▶ [Document text]:
++++++

Europe 2022

In an environment characterised by agitated media coverage and diverging short-term interests, this is no easy task. Therefore, all of us as European citizens must provide the backing for the European idea to enable far-reaching decisions. In my view, there are a number of steps that, taken together, can form a strong Europe:

To strengthen the European institutions we have to strengthen their democratic legitimacy. This includes a European Parliament empowered to initiate legislative procedures. A direct election of the EU president and a streamlined EU Commission, whose membership is based on merit and not on nationality, would be logical steps.

The transfer of sovereign rights is the biggest roadblock to a more integrated Europe. The decisions on which policy areas are to what extent transferred to the EU level have to be taken by all governments with unanimity. Without the explicit consent of the people, these sweeping treaty changes cannot take place.

Fiscal guidance is a central task of the empowered EU institutions. Countries must expect EU-level interference if they breach the rules. We need controls with teeth enforced by an EU institution, in other words a precise fiscal rulebook empowering for example an EU finance commissioner to intervene when necessary.

Michael Diekmann, Vorstandsvorsitzender der Allianz SE

Michael Diekmann: "In the world we live in, European unity is the way forward if we want to preserve our influence on the international world order, safeguarding our living standards for the coming generations."

++++++

▶ [Stored data]:
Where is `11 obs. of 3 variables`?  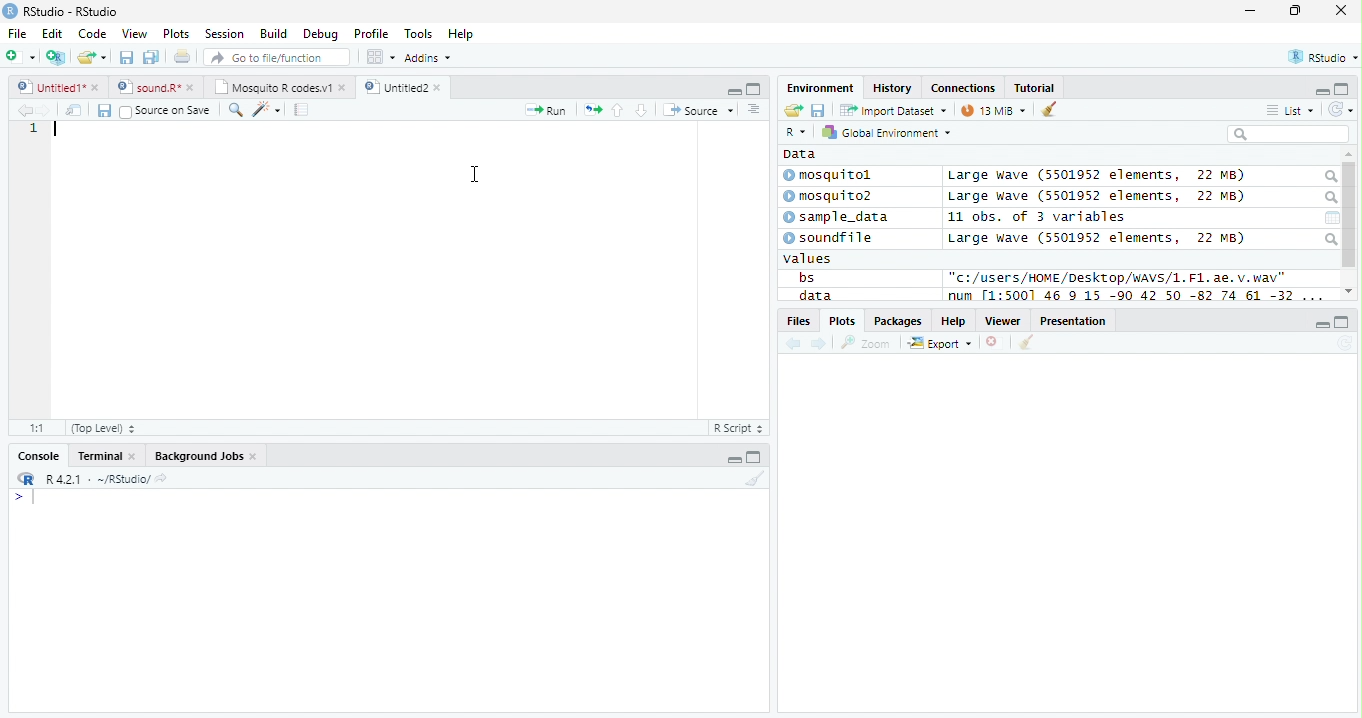
11 obs. of 3 variables is located at coordinates (1037, 217).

++++++

▶ [Directives]:
[1] Answer these from the Europe 2022 text:
(a) What does it call the biggest roadblock to a more integrated Europe?
(b) What should membership of a streamlined EU Commission be based on?
(c) Which official does it give as an example of someone a precise fiscal rulebook could empower to intervene?
[2] Transcribe the Europe 2022 text word for word, from "To strengthen the European" up to and including "cannot take place.".

▶ [The results]:
[1]
(a) The transfer of sovereign rights.
(b) Merit, not nationality.
(c) An EU finance commissioner.

[2]
To strengthen the European institutions we have to strengthen their democratic legitimacy. This includes a European Parliament empowered to initiate legislative procedures. A direct election of the EU president and a streamlined EU Commission, whose membership is based on merit and not on nationality, would be logical steps.

The transfer of sovereign rights is the biggest roadblock to a more integrated Europe. The decisions on which policy areas are to what extent transferred to the EU level have to be taken by all governments with unanimity. Without the explicit consent of the people, these sweeping treaty changes cannot take place.